Page 33 of Chasing Amber

I nod. “Yeah, but…”

“But what, baby?”

“Please, will you stay?” It doesn’t seem fair to ask him, but I really need him with me.

“Of course, baby.” He rounds to the other side of the bed and climbs up to settle next to me over the covers like he did earlier.

I turn my head toward him. “Under the covers, Daddy.” I know I’m hovering in Little space, but I can’t help it. I’m not asking him to fuck me. I’m asking him to hold me.

He lifts his torso and tugs the covers out from under him before pulling them up over us. When he’s finished, he drops onto his side and reaches for me. He turns me so I’m facing away from him and drags me into his arms, spooning me.

No one has ever spooned me like this before. I feel ten times safer and more relaxed with his arms around me, holding me close. I’m also aware of his erection against my ass, but he doesn’t mention it.

It occurs to me that we’ve never kissed. Isaac is in my bed, holding me. Very little clothing exists between us, but we’ve never kissed. We’re way out of order. Then again, everything about our relationship is out of order. Or maybe it’s just on the slow track.

Two years we’ve been together and never crossed the lines we’ve stepped over a dozen times since last night. So many things have happened today that I’m exhausted. I don’t even know what time it is. Maybe it’s tomorrow, but I don’t think I was asleep very long before I slid into that dream.

“Do you want to tell me about the nightmare, baby?” he asks softly against my neck.

I lick my lips and whisper, “Sometimes, I dream about what happened that week.”

He strokes my hair. “When you were kidnapped?”

“Yeah. Lately, I’ve been having those dreams more often. I guess because Jacob was released.”

“Are you scared he’ll come after you, Amber?”

“No. My intelligent mind says no. I don’t think he’ll seek revenge. I don’t think he ever liked what his brother and hisfriends did to me. He went along because he didn’t have a choice. He was just a kid. I don’t know why I wake up in a cold sweat over it. It’s not logical. I have no reason to be afraid.”

I love how he drags his fingers through my hair over and over. “Nightmares are rarely logical. Your subconscious mind has every reasonable right to be nervous about the release of one of your captors, no matter how kind he might have been.”

“Yeah, Millie said the same thing.”

“Millie is smart,” he teases.

Neither of us says anything for a while, and then I murmur, “I’m not being fair to you.”

“That’s not true. What do you mean?”

“It’s not nice of me to ask you to sleep with me if I’m not intending to have sex with you.”

He cups the opposite side of my face, careful not to touch my booboo, and turns me so that he can look into my eyes. “There is no place in the world I’d rather be than nestled up to you in bed, Amber. I don’t care how long it takes for us to move our relationship into something more physical. We’ll get there when the time is right. In the meantime, if you let me, I’ll sleep with you every night for the rest of eternity.”

I purse my lips and stare at him for a long time, trying to read him. Is he bullshitting me? It doesn’t seem like it. I finally say, “Okay. I’d like that, please.” After having him next to me earlier, my bed felt empty and lonely without him.

“Sleep, baby,” he murmurs against my hair. “I’ve got you.”

CHAPTER 13

Isaac

I can’t believe I slept as well as I did. I woke up one time when my arm started tingling. It was asleep under Amber’s neck. I carefully extricated it, shook it, and fell back asleep.

Now, it’s morning. Amber is still asleep, her pretty lips parted as she breathes shallowly. I’ve been awake for a while, but I can’t bring myself to move.

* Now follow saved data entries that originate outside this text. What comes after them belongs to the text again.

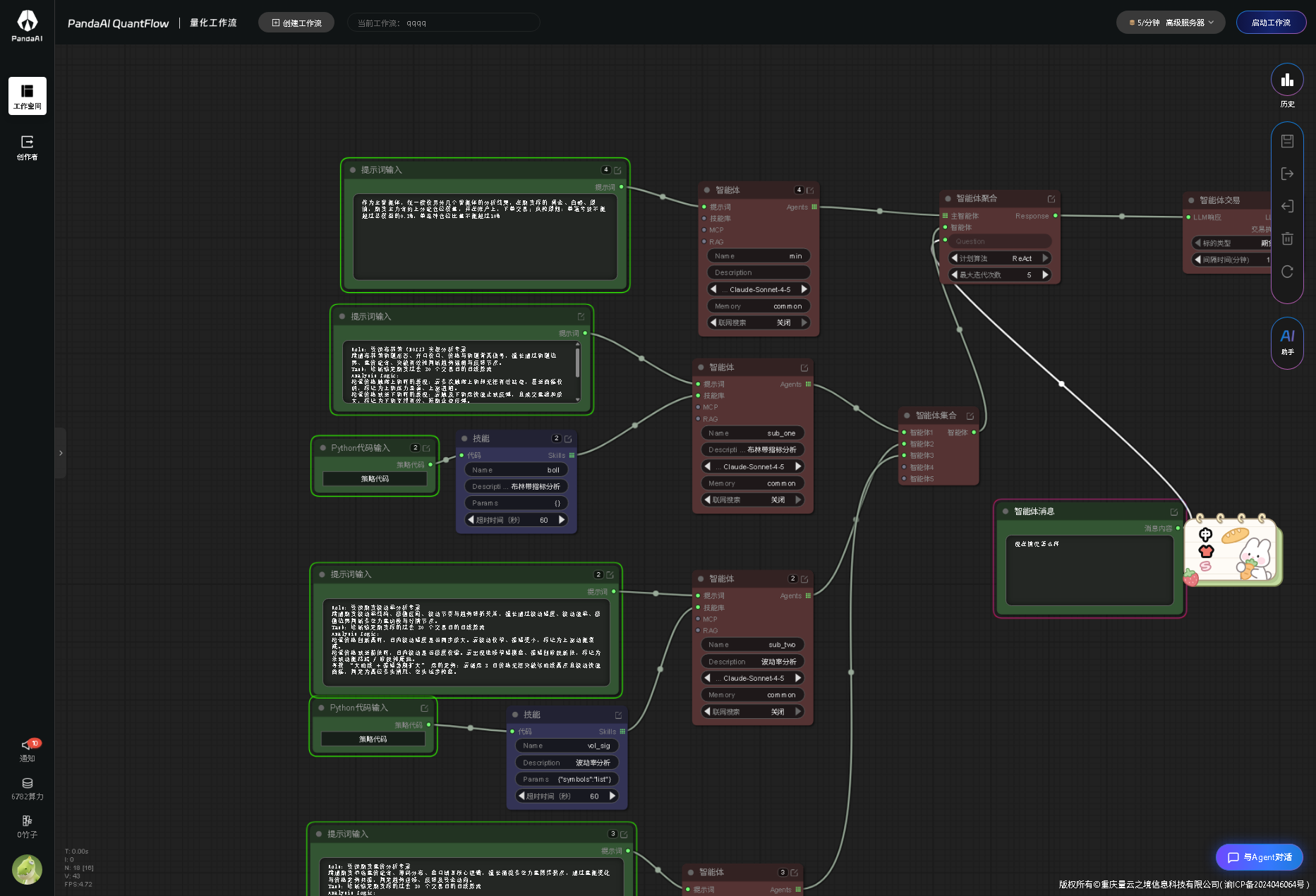Click the import arrow icon in right toolbar
This screenshot has height=896, width=1316.
[1287, 206]
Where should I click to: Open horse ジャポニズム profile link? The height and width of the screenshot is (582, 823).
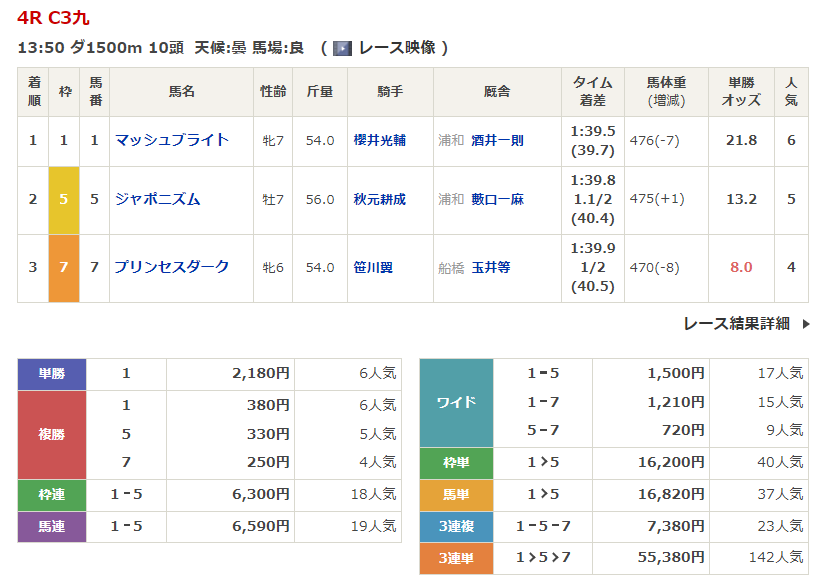(x=157, y=199)
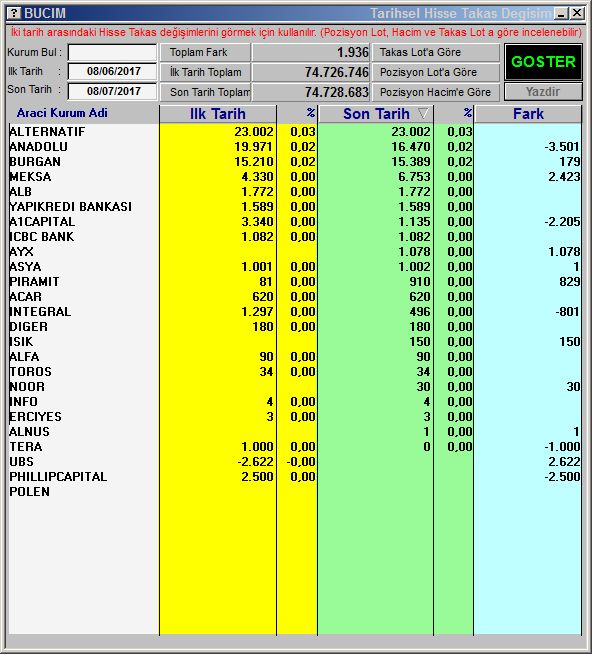The height and width of the screenshot is (654, 592).
Task: Select the ALTERNATIF row
Action: 295,132
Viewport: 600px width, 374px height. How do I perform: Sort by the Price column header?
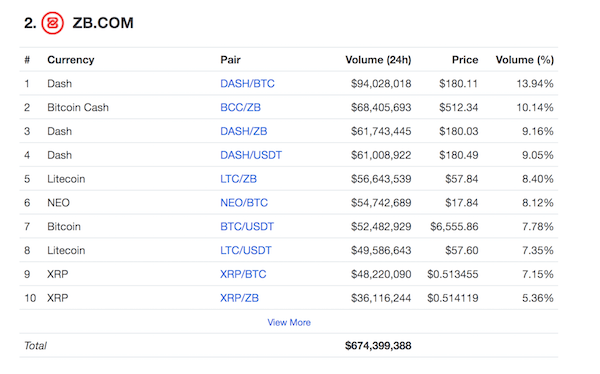pos(465,60)
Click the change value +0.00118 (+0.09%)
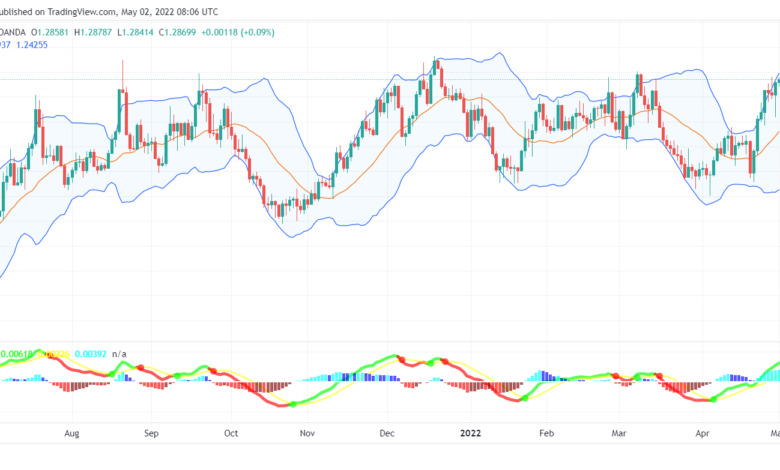Screen dimensions: 780x470 [x=238, y=32]
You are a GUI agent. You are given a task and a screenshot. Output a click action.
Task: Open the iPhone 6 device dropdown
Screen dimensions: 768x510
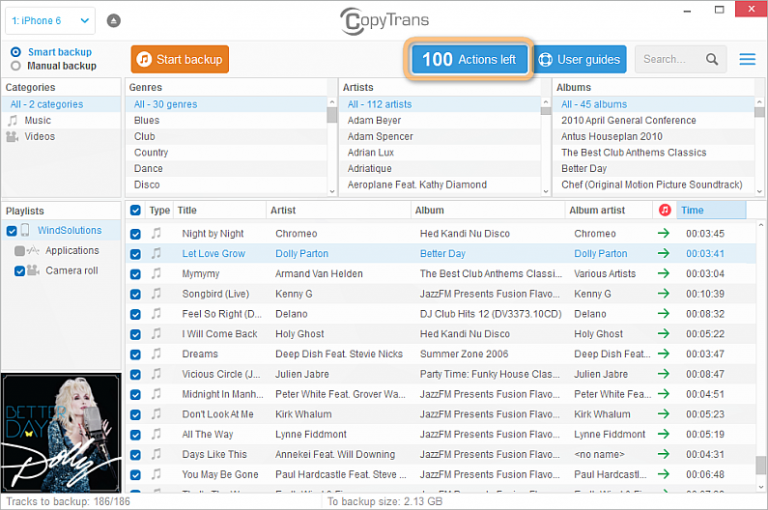[x=50, y=20]
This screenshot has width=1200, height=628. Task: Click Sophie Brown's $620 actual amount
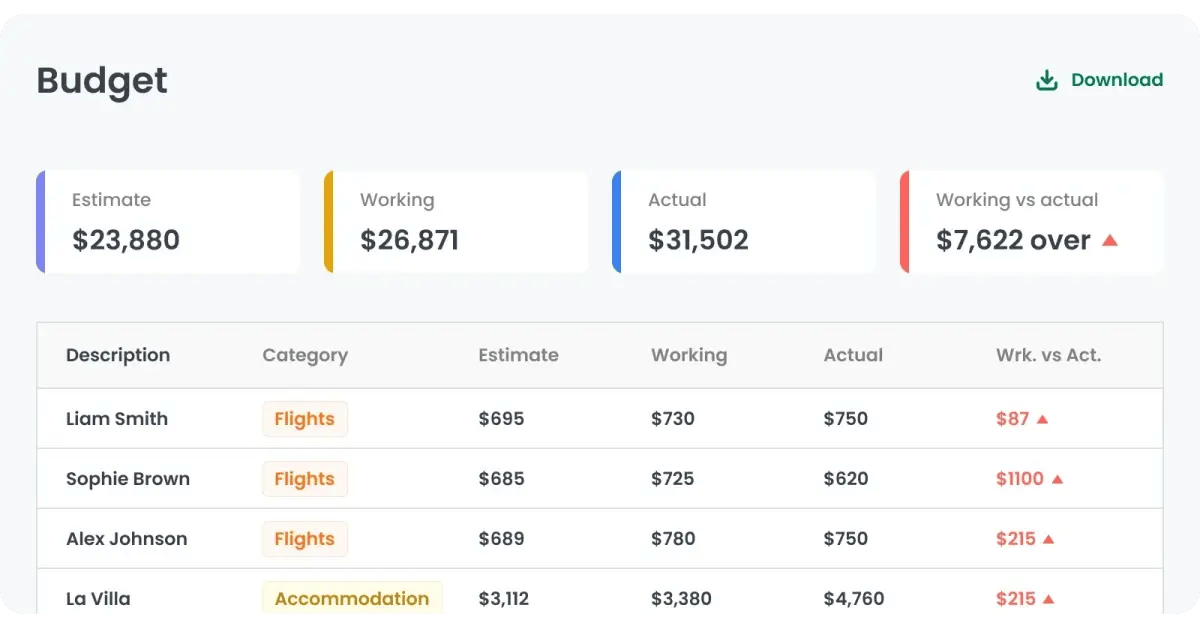[845, 479]
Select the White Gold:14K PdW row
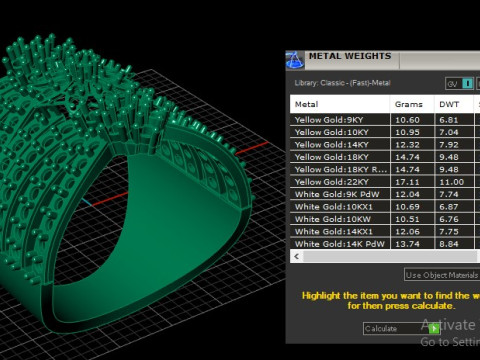The height and width of the screenshot is (360, 480). pos(385,244)
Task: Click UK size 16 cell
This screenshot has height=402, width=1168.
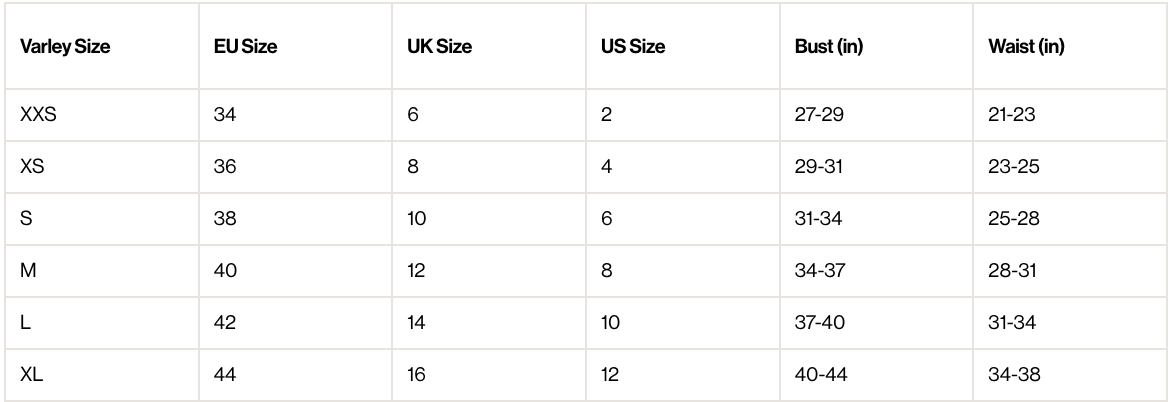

For one thing, I could stare at my girl for hours and not grow bored.

Even though I’ve known Amber for two years and have lived with her for half that time, I have never had the freedom to stare at her like I’m doing now. It wouldn’t have been appropriate. I’ve always kept my eye contact with Amber to the exact amount any employee would have with their boss.

This morning, the game has changed. From now on, I will stare at my girl as often and as long as I please. She might not like it, but I’m going to do it.